Dieser Inhalt wurde am 07. Mai 2010 - 15:11 publiziert

Bern (awp) - Der Bundesrat appelliert an die Parteien, dem UBS-Staatsvertrag zuzustimmen. Dazu will der Bundesrat in der kommenden Woche sowohl zu der Boni- als auch zu der Too-big-to-fail-Problematik einen Planungsbeschluss ausgearbeiten.
"Wir möchten in einem Planungsbeschluss möglichst verbindliche Massnahmen betreffend diese beiden politischen Themen festlegen", erklärte Bundesrat Moritz Leuenberger an einer Medienkonferenz am Freitag im Anschluss an die "Von-Wattenwyl-Gespräche" mit den führenden Parteien. Der Beschluss richte sich an alle Parteien, so Leuenberger.
Die SP, welche die Zustimmung zum UBS-Staatsvertrag mit Bedingungen verknüpfen will, werde die konkreten Inhalte dieses Beschlusses prüfen, erklärte SP-Präsident Christian Levrat vor den Medien.
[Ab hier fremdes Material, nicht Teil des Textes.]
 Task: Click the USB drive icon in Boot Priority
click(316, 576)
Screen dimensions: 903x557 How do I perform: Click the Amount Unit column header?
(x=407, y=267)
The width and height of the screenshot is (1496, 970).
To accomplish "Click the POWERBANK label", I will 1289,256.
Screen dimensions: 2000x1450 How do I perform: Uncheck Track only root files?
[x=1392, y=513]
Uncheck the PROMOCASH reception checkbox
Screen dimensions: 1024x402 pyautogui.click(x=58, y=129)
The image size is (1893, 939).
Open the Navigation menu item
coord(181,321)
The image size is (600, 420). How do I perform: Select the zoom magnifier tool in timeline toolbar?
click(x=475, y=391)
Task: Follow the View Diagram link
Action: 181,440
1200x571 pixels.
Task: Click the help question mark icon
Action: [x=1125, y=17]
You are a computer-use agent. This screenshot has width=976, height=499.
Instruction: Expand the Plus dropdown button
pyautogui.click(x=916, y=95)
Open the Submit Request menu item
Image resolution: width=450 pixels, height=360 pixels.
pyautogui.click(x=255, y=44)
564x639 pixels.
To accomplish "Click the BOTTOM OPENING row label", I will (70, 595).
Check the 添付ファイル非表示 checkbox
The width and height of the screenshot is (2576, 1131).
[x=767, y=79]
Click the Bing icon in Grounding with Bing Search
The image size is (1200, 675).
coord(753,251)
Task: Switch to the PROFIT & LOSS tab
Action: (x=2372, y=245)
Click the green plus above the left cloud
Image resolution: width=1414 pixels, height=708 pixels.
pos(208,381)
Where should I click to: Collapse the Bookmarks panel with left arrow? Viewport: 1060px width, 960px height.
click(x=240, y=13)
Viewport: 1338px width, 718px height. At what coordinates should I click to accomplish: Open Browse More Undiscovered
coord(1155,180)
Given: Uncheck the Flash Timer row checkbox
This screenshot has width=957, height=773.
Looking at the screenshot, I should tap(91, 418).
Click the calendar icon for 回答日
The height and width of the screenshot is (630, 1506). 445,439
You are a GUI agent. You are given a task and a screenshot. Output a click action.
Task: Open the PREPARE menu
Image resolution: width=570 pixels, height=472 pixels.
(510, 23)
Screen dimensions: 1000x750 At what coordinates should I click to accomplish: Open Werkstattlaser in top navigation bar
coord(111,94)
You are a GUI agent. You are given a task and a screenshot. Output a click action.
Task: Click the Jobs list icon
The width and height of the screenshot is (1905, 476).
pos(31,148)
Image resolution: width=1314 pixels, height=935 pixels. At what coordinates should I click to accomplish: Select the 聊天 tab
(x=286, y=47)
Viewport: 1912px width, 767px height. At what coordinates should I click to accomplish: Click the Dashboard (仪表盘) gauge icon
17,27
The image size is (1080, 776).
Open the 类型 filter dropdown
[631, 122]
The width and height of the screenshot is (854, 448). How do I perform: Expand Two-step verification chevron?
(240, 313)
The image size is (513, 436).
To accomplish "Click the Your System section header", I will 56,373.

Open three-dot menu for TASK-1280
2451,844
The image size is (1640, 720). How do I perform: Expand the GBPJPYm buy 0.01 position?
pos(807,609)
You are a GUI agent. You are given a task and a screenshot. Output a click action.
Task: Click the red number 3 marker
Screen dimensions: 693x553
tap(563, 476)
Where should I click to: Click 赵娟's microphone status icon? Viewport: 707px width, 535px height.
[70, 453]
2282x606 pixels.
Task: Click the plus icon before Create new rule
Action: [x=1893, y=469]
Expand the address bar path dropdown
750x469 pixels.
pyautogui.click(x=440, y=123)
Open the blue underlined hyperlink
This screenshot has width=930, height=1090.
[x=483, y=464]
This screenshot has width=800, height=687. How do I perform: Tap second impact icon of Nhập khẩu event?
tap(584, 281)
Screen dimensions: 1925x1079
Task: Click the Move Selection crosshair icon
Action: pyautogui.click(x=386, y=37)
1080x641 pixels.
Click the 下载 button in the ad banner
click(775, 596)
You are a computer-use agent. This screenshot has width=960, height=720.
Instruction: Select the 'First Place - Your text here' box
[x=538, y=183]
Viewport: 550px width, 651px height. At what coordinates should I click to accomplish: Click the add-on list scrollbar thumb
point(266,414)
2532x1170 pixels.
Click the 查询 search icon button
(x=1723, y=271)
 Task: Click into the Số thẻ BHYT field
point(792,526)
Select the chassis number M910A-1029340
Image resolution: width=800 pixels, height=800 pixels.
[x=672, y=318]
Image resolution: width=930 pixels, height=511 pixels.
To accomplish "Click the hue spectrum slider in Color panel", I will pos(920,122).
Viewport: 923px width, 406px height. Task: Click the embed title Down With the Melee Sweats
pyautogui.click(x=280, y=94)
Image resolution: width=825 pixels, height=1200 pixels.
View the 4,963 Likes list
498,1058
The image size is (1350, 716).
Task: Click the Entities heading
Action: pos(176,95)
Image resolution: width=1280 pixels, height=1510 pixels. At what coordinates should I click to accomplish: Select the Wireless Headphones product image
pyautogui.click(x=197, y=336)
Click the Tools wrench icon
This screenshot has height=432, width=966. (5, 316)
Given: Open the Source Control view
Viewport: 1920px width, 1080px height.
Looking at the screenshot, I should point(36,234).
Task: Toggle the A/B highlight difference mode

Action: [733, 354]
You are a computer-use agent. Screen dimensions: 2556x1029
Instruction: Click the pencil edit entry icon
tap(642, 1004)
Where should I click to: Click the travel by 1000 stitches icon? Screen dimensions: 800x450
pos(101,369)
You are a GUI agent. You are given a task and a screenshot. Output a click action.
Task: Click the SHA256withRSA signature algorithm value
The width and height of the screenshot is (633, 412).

Die Zustimmung zum UBS-Staatsvertrag hänge eng mit dem Inhalt des Planungsbeschlusses zusammen. "Wir müssen zunächst wissen, wie verbindlich dieser Beschluss ist", so Levrat.
Auf der anderen Seite würden sich die Parteien CVP und FDP grundsätzlich für Bestimmungen zu der Boni- und der Too-big-to-fail-Problematik aussprechen, erklärte Levrat weiter. Die beiden Parteien möchten diese Bestimmungen jedoch nicht mit dem Staatsvertrag verknüpfen.